Green support services provider Eaga has commissioned an academic study to explore the best way to tackle climate change without pushing up fuel bills for vulnerable households.
Entitled “Toward an Equitable Climate Change Policy in the UK”, the research was conducted by Dr Gill Owen, a Senior Research Fellow at Warwick University.
It looked specifically at how to protect households at risk from or in fuel poverty as the wider drive toward a low or zero carbon economy gathers pace.
According to charity National Energy Action (NEA) there are currently more than 4.5 million UK households in fuel poverty, where they spend 10% or more of their income to maintain adequate home heating. NEA have also estimated that a 1% rise in energy prices can force more than 40,000 additional homes into fuel poverty.
Dr Owen said: “Climate change clearly poses a major environmental challenge. But what is equally clear is that without a well thought out approach, policies to combat climate change could drive up energy bills and consign even more households to fuel poverty. Any climate change policy must take into account equity concerns and make the very real benefits as socially inclusive as possible.”
“The good news is that if we get it right we have an ideal opportunity to better deliver social justice. Providing vulnerable households with low or zero carbon energy solutions can not only free them from fuel poverty by improving their living standards but at the same time it can cut greenhouse gas emissions.”
Main recommendations from the study include:
- Any plans to use the Climate Change Bill, currently progressing through Parliament, to develop or introduce new trading schemes must include a full assessment of how the costs to low income households could be minimized and the benefits maximized.
- Personal carbon allowances should not be seriously considered as a policy option until the homes occupied by most low income and vulnerable households have been “fuel poverty proofed”.
- Making the homes of all for low income households as energy efficient as possible as quickly as possible is the first priority.
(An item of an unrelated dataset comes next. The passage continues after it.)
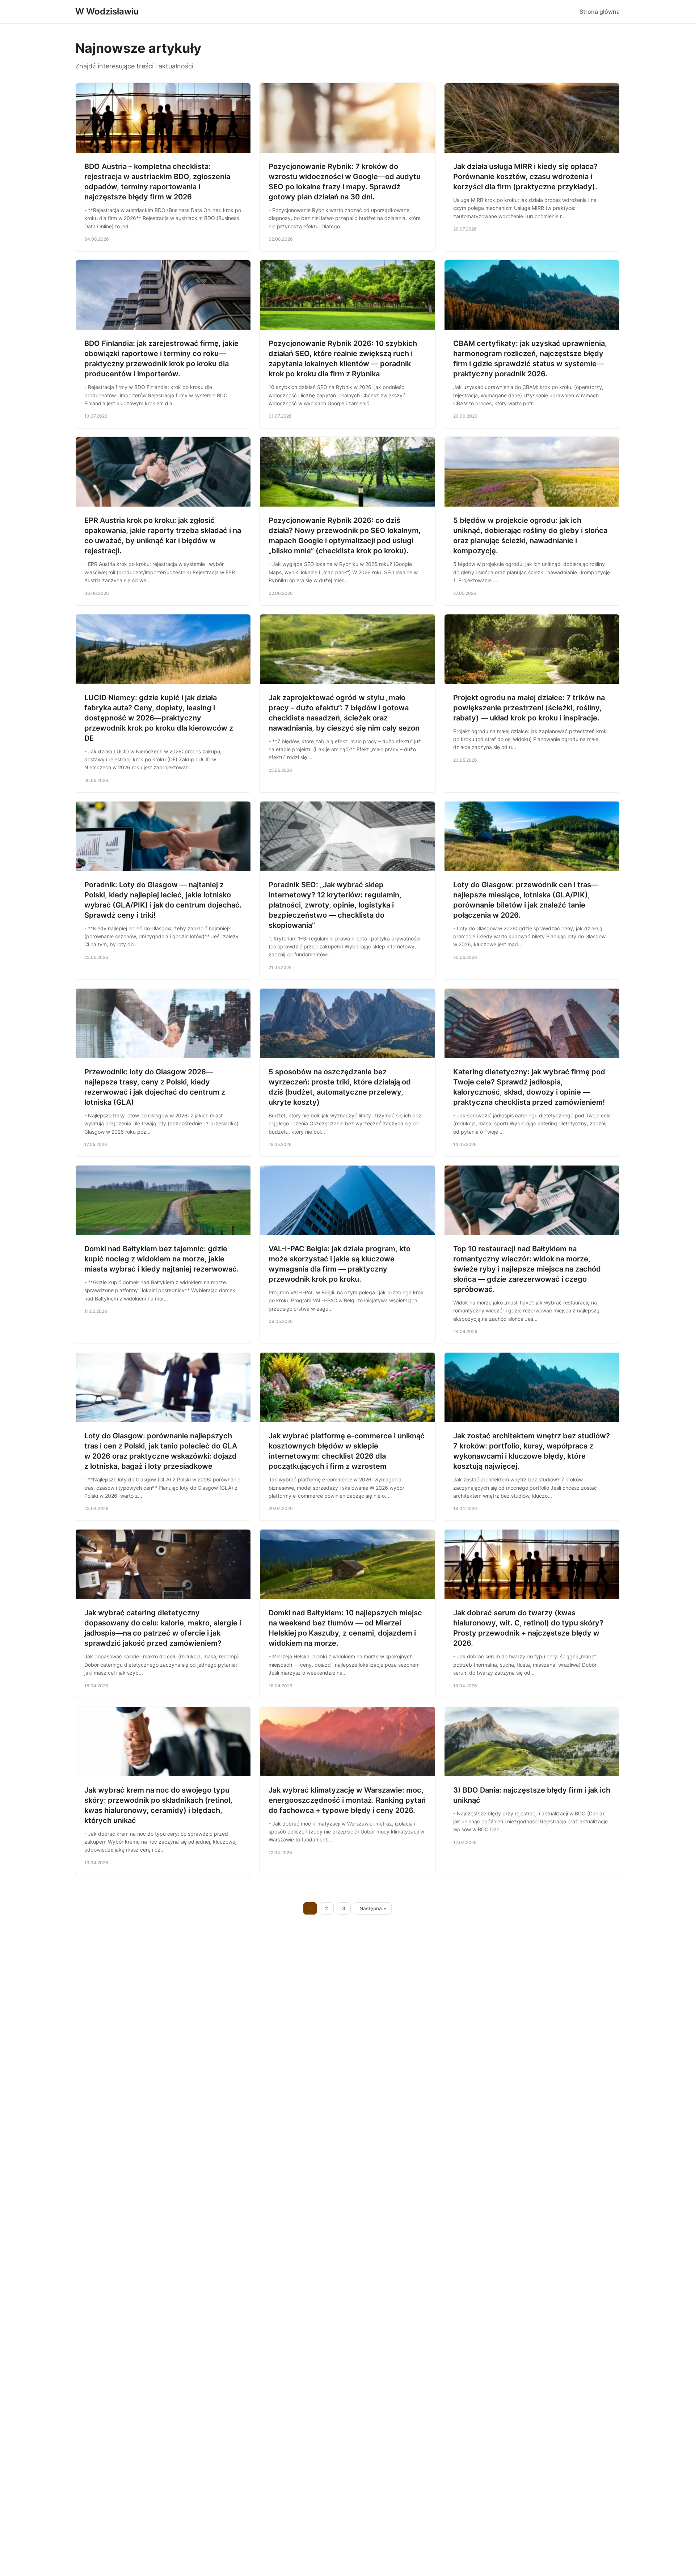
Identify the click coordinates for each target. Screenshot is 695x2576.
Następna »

To ensure that the benefits do not just go the better off, enabling low income and vulnerable households to gain access to renewable technologies should be a key component of any new policies. For such households, grants would need to cover a very substantial proportion – and possibly 100% - of the costs
- The most equitable way to fund energy efficiency and renewable energy for low income and vulnerable households is through taxation, as better off households contribute more and low income households less than if measures are funded through charges on gas and electricity bills. The Government could alleviate the impact of the Emissions Trading scheme on the bills of low income consumers by using some of the revenue it will receive, from auctioning carbon permits under the scheme, to boost the funds for energy saving.
John Clough MBE, Eaga Chief Executive, said: “The Government recently increased the Climate Change Bill targets for reducing the UK’s greenhouse emissions by 80% from 60% by 2050. Importantly, this positions the UK at the forefront of global environmental efforts - but we must ensure these targets are reached in harmony with the delivery of social justice. This is why we are delighted to have commissioned this hugely important piece of work from someone as recognised and distinguished in the field as Dr Owen”.
A FTSE-250 company, Eaga visits more than 3,000 homes each day delivering improvements such as energy efficient heating, renewables, insulation and advice services. It has more than 4,500 staff based around the UK and from operations in Ireland, Canada and India.
A full copy of Towards an Equitable Climate Change Policy for the UK can be downloaded from www.Eaga.com .
Notes to Editors
- Dr Gill Owen is a Senior Research Fellow at the Centre for Management Under Regulation (CMUR) at Warwick University Business School, Chair of the Public Utilities Access Forum, a Non Executive Director of Ofwat and a member of the Government’s Fuel Poverty Advisory Group.
- Eaga plc is a green support services and outsourcing company. It is also the UK’s largest residential energy efficiency provider.
- Eaga was established in Newcastle in 1990 and operates across the UK and in the Republic of Ireland, India and Canada. It employs over 4,500 people.
- Eaga works in partnership with central and local Government, all six major energy suppliers, local authorities, social housing providers and is increasing its share of the able-to-pay private market.
- Since its inception, Eaga has made a positive difference to over 5 million disadvantaged households across the UK, by installing energy efficiency insulation and central heating.
- Eaga holds the contract to deliver the £1.5 billion Warm Front programme in England, the cornerstone of government's target to eliminate fuel poverty.
- Eaga was recently appointed by the BBC to deliver the Switchover Help Scheme to ensure eligible households can receive help making the switch from analogue to digital.
- Eaga is committed to co-ownership and is one of only a handful of UK organisations where every employee with over a year’s service is entitled to a share in the success of the business.
- Since 2000, Eaga has invested over £3 million in the independent Eaga Partnership Charitable Trust which funds research into solutions to fuel poverty.